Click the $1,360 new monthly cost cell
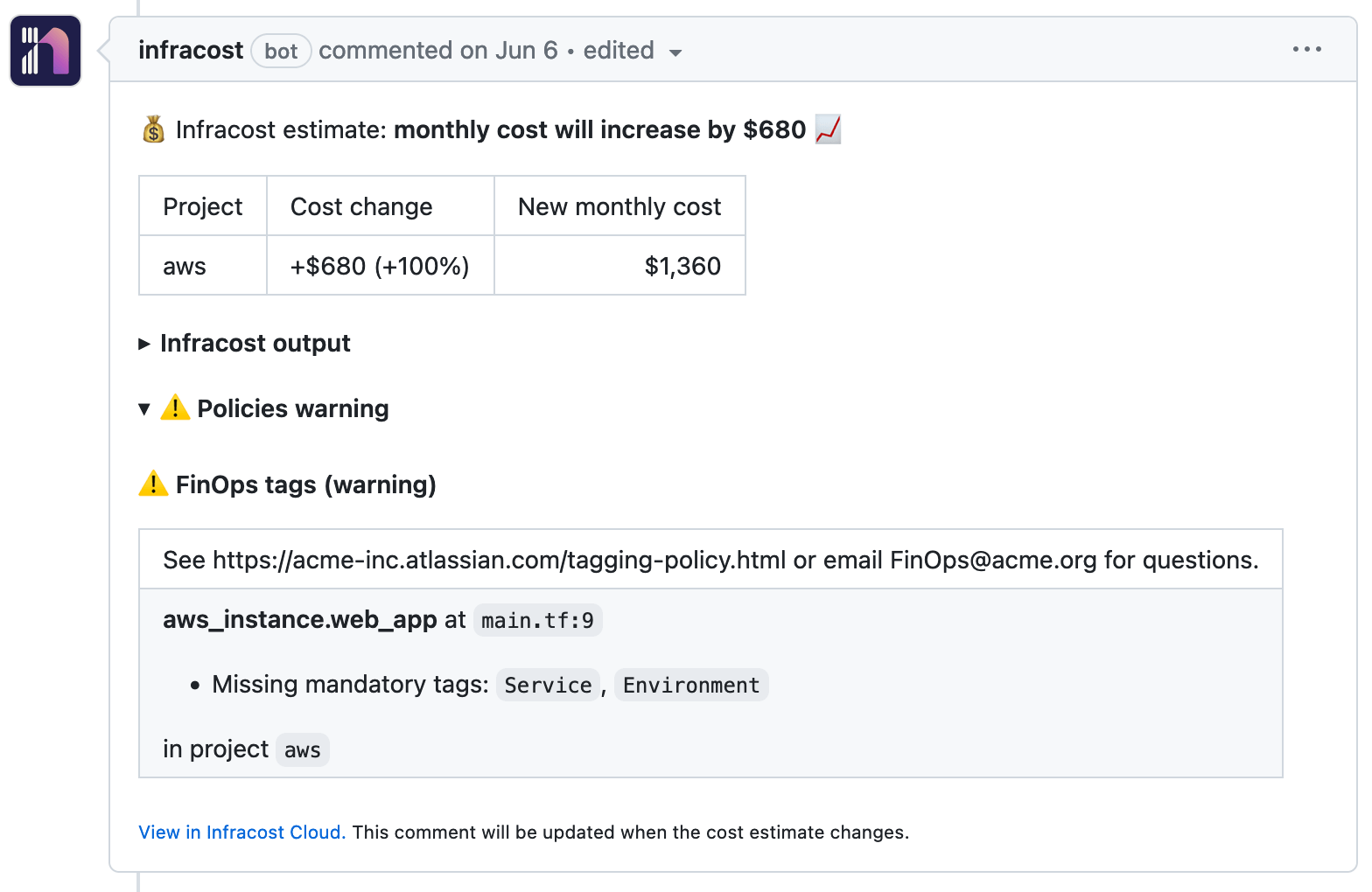The width and height of the screenshot is (1372, 892). (682, 266)
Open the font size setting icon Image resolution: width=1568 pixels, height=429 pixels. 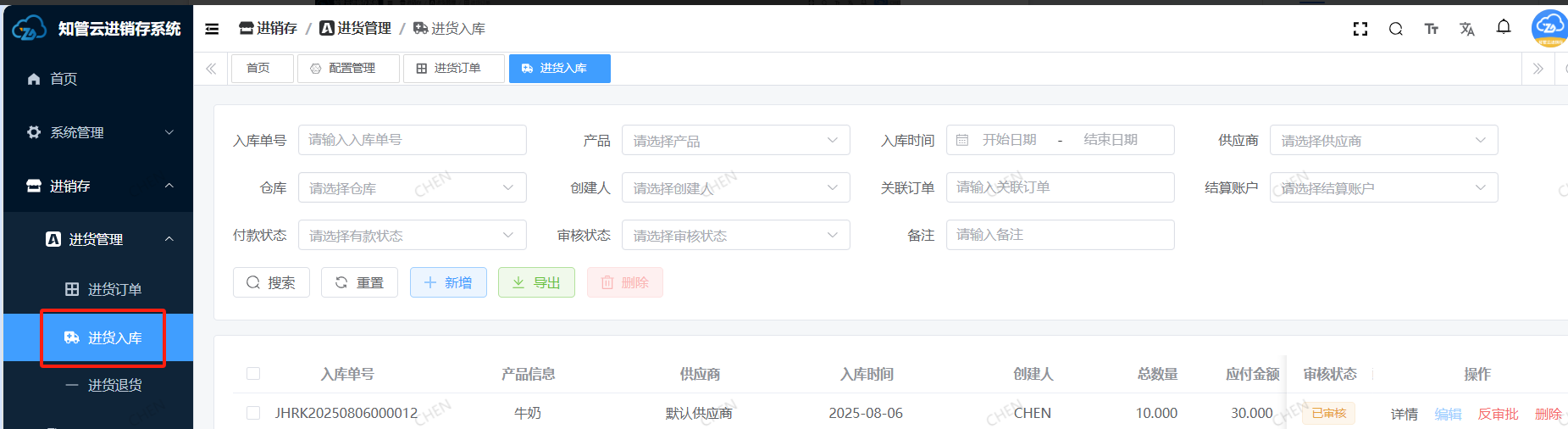click(x=1432, y=29)
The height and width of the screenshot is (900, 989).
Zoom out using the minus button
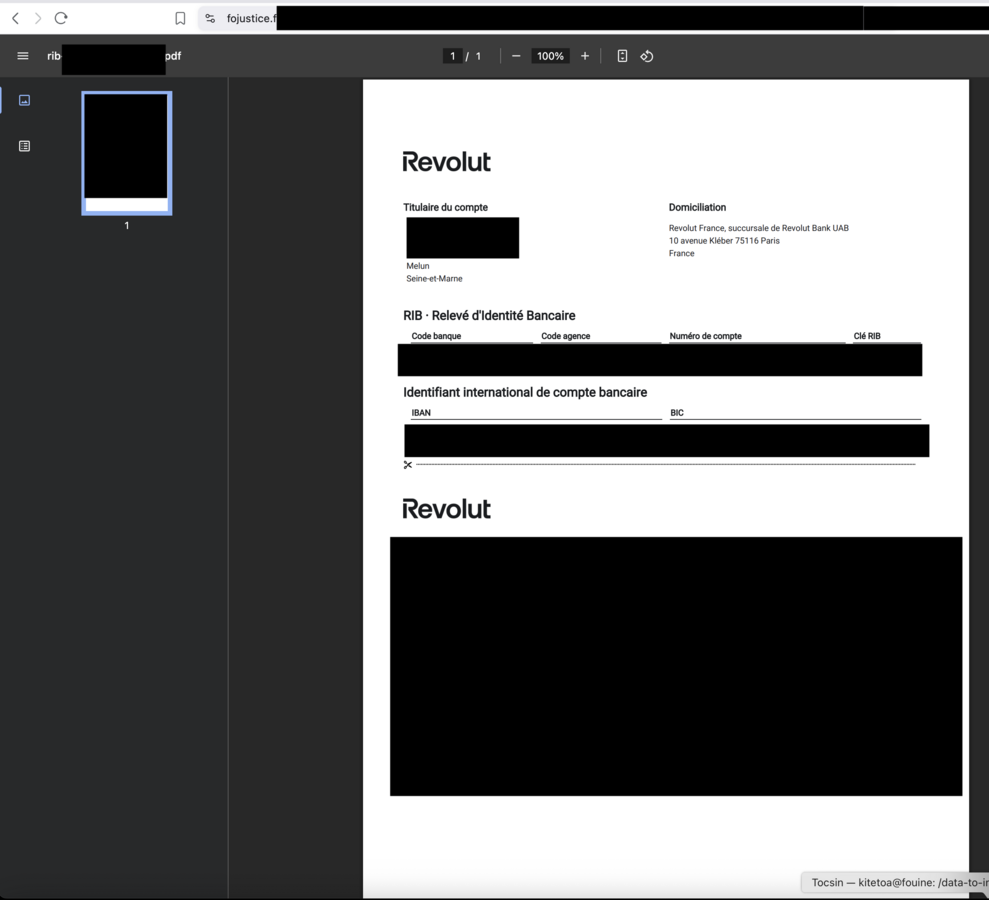pos(516,56)
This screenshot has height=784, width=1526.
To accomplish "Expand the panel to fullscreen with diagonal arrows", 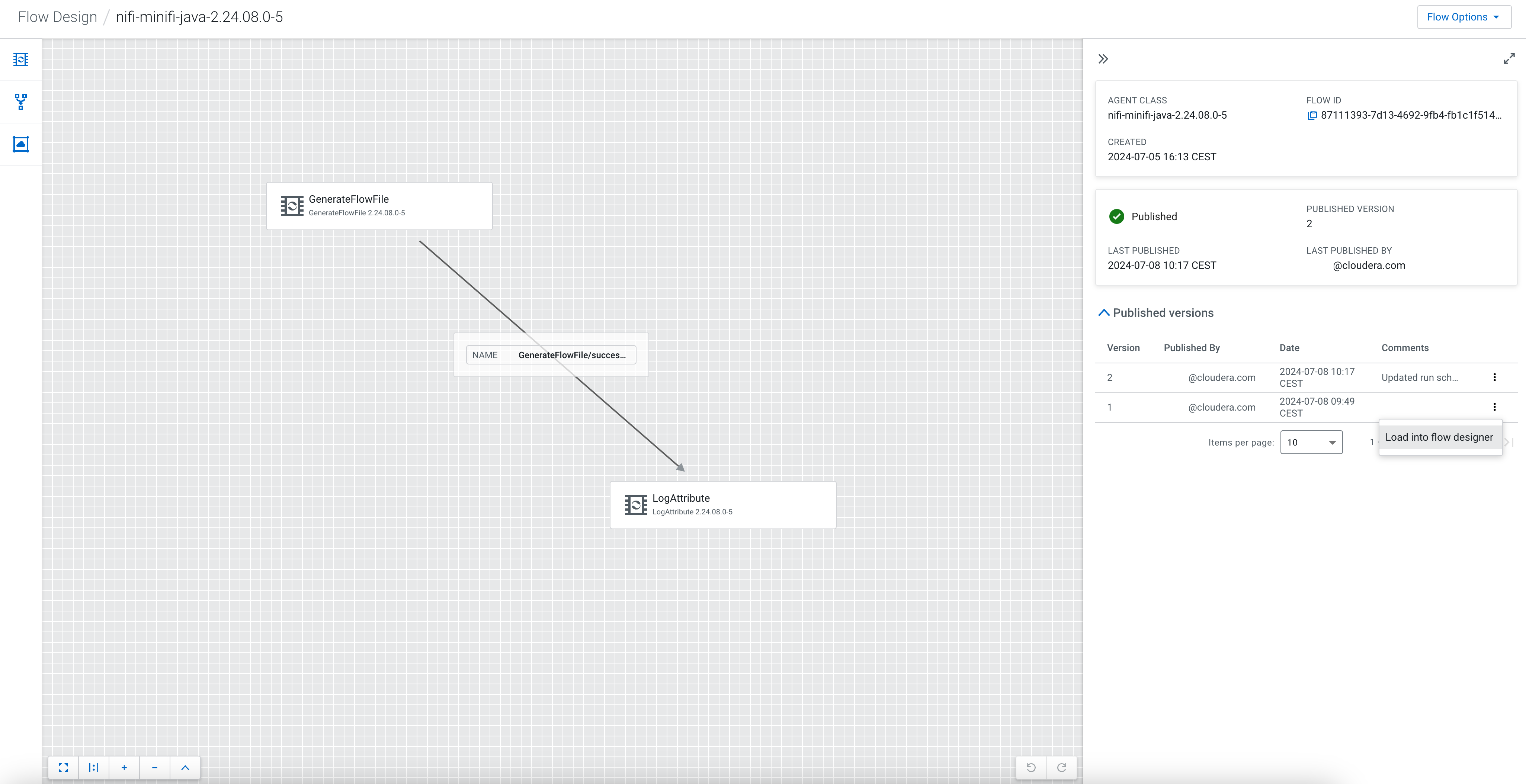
# # #
WHAT YOU SHOULD DO: Pictures stay out; reproduce exactly the lines from the one containing "The height and" through the end of the data.

YOUR SOLUTION:
The height and width of the screenshot is (900, 989).
Zoom out using the minus button
pos(516,56)
This screenshot has height=784, width=1526.
To accomplish "Expand the panel to fullscreen with diagonal arrows", 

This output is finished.